## MATERIAL PROVIDED
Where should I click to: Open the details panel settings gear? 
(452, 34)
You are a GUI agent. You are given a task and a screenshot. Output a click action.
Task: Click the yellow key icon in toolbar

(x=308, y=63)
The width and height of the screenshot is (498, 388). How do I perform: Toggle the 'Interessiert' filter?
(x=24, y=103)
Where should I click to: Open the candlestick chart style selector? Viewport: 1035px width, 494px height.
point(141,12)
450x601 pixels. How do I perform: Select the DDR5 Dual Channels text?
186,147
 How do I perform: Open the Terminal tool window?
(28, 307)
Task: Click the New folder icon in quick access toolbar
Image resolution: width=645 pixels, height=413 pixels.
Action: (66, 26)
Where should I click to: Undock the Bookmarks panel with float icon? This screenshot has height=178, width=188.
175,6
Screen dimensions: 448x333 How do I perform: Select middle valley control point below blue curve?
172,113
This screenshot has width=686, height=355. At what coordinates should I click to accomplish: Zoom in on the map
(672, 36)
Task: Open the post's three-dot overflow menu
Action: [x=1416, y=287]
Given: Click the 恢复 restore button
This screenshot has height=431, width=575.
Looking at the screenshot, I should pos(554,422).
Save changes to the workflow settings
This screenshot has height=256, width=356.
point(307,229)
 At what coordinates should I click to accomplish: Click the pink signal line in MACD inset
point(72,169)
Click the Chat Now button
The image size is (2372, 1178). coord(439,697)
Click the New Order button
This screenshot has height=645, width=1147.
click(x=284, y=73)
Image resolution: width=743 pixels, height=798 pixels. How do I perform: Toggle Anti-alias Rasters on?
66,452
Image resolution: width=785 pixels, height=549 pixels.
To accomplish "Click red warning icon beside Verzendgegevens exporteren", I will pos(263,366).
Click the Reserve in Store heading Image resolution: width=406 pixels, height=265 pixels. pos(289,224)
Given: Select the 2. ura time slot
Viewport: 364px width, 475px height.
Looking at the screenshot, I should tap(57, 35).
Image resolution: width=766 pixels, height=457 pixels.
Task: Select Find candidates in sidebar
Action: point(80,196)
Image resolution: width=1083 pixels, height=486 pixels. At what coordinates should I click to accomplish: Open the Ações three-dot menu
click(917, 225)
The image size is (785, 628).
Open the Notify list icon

## GOAL
Rewrite the listing above, changing every "Where should I click to:" to "Where do I click to:" and leaving everything else as it is.

## THE SOLUTION
Where do I click to: Open the details panel settings gear? 
(452, 34)
You are a GUI agent. You are given a task and a screenshot. Output a click action.
Task: Click the yellow key icon in toolbar

(x=308, y=63)
The width and height of the screenshot is (498, 388). How do I perform: Toggle the 'Interessiert' filter?
(x=24, y=103)
Where do I click to: Open the candlestick chart style selector? Viewport: 1035px width, 494px height.
point(141,12)
450x601 pixels. How do I perform: Select the DDR5 Dual Channels text?
186,147
 How do I perform: Open the Terminal tool window?
(28, 307)
Task: Click the New folder icon in quick access toolbar
Image resolution: width=645 pixels, height=413 pixels.
Action: (66, 26)
Where do I click to: Undock the Bookmarks panel with float icon? This screenshot has height=178, width=188.
175,6
Screen dimensions: 448x333 How do I perform: Select middle valley control point below blue curve?
172,113
This screenshot has width=686, height=355. At what coordinates should I click to accomplish: Zoom in on the map
(672, 36)
Task: Open the post's three-dot overflow menu
Action: [x=1416, y=287]
Given: Click the 恢复 restore button
This screenshot has height=431, width=575.
Looking at the screenshot, I should pos(554,422).
Save changes to the workflow settings
This screenshot has height=256, width=356.
point(307,229)
 At what coordinates should I click to accomplish: Click the pink signal line in MACD inset
point(72,169)
Click the Chat Now button
The image size is (2372, 1178). coord(439,697)
Click the New Order button
This screenshot has height=645, width=1147.
click(x=284, y=73)
Image resolution: width=743 pixels, height=798 pixels. How do I perform: Toggle Anti-alias Rasters on?
66,452
Image resolution: width=785 pixels, height=549 pixels.
To accomplish "Click red warning icon beside Verzendgegevens exporteren", I will pos(263,366).
Click the Reserve in Store heading Image resolution: width=406 pixels, height=265 pixels. pos(289,224)
Given: Select the 2. ura time slot
Viewport: 364px width, 475px height.
Looking at the screenshot, I should tap(57, 35).
Image resolution: width=766 pixels, height=457 pixels.
Task: Select Find candidates in sidebar
Action: point(80,196)
Image resolution: width=1083 pixels, height=486 pixels. At what coordinates should I click to accomplish: Open the Ações three-dot menu
click(917, 225)
The image size is (785, 628).
Open the Notify list icon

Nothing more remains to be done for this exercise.